Der Kunde sichert seine Benutzerkonten nach dem Stand der Technik ab. Der Anbieter stellt dafür unter anderem eine Zwei-Faktor-Anmeldung bereit; ihre Aktivierung liegt in der Verantwortung des Kunden. Für Schäden, die auf verlorene, weitergegebene oder unzureichend gesicherte Zugangsdaten des Kunden zurückzuführen sind, haftet der Anbieter nicht. Der Kunde wirkt bei der Aufklärung von Störungen und Sicherheitsvorfällen in zumutbarem Umfang mit.
Der Anbieter haftet unbeschränkt bei Vorsatz und grober Fahrlässigkeit, für Schäden aus der Verletzung von Leben, Körper oder Gesundheit sowie nach dem Produkthaftungsgesetz. Bei einfach fahrlässiger Verletzung wesentlicher Vertragspflichten (Pflichten, deren Erfüllung die ordnungsgemäße Durchführung des Vertrags überhaupt erst ermöglicht und auf deren Einhaltung der Kunde regelmäßig vertrauen darf) ist die Haftung auf den vertragstypischen, vorhersehbaren Schaden begrenzt, höchstens jedoch auf die Summe der in den letzten zwölf Monaten vor dem Schadensereignis gezahlten Entgelte. Im Übrigen ist die Haftung für einfache Fahrlässigkeit ausgeschlossen. Für Datenverluste haftet der Anbieter nur in dem Umfang, in dem der Verlust auch bei ordnungsgemäßer Datensicherung nach Ziffer 8 eingetreten wäre.
Nach Vertragsende kann der Kunde seine Daten 30 Tage lang über die Exportfunktionen abrufen; auf Wunsch unterstützt der Anbieter beim Export.

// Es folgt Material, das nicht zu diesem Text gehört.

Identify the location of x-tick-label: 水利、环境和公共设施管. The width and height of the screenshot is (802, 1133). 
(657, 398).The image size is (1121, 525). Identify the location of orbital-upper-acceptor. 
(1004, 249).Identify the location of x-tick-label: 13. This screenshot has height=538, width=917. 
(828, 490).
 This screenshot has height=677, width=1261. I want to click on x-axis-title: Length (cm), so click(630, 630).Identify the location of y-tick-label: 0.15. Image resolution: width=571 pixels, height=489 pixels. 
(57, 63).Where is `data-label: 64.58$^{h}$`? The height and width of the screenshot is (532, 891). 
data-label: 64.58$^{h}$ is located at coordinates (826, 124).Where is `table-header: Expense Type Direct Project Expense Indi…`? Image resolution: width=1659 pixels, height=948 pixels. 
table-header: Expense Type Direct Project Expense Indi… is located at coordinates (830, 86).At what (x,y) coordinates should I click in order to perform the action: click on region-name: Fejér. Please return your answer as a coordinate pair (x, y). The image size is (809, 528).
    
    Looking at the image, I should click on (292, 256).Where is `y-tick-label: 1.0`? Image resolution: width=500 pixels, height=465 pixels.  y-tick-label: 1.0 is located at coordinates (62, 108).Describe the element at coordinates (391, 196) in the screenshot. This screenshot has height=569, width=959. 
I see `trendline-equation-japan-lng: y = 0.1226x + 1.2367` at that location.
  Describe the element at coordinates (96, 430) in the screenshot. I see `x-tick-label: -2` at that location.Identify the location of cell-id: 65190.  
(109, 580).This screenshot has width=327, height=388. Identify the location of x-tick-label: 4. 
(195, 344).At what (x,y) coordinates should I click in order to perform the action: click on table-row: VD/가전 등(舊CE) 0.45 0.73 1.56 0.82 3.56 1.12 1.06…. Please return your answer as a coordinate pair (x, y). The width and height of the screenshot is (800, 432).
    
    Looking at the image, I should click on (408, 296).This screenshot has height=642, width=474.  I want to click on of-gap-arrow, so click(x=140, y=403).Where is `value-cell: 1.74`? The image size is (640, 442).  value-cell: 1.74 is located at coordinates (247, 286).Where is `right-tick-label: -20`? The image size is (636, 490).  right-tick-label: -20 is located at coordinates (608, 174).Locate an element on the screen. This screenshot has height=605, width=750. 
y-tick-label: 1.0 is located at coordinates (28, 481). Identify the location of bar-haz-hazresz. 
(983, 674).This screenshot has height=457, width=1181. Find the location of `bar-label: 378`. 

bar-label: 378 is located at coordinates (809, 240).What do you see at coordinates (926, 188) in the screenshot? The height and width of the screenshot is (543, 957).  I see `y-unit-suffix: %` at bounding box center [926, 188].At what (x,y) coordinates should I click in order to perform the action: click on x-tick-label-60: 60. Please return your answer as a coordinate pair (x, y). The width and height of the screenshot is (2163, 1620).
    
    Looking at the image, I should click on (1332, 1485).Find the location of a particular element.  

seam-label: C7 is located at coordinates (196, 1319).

Nach Ablauf dieser Frist werden alle Kundendaten einschließlich der Sicherungskopien (im Rahmen des Sicherungsturnus) gelöscht. Auf Wunsch erhält der Kunde eine Löschbestätigung.
Ausgenommen sind allein Unterlagen, die der Anbieter selbst gesetzlich aufbewahren muss (Art. 28 Abs. 3 lit. g DSGVO) oder zur Geltendmachung, Ausübung oder Verteidigung von Rechtsansprüchen benötigt (Art. 17 Abs. 3 lit. e DSGVO): der Vertrag zur Auftragsverarbeitung samt Abschlussprotokoll als Nachweis nach Art. 5 Abs. 2 und Art. 28 Abs. 9 DSGVO sowie Rechnungs- und Buchungsbelege nach § 147 AO und § 257 HGB. Klienten- und Falldaten gehören ausdrücklich nicht dazu; sie werden vollständig gelöscht. Die ausgenommenen Unterlagen werden gesperrt, ausschließlich zu Nachweis- und Verteidigungszwecken vorgehalten und nach Ablauf der gesetzlichen Aufbewahrungs- und Verjährungsfristen gelöscht. Einzelheiten regelt Ziffer 9 in Verbindung mit dem Vertrag zur Auftragsverarbeitung.
Es gilt das Recht der Bundesrepublik Deutschland. Gerichtsstand für alle Streitigkeiten aus diesem Vertrag ist Köln, sofern der Kunde Kaufmann, juristische Person des öffentlichen Rechts oder öffentlich-rechtliches Sondervermögen ist. Änderungen und Ergänzungen des Vertrags bedürfen der Textform. Sollten einzelne Bestimmungen unwirksam sein, bleibt der Vertrag im Übrigen wirksam.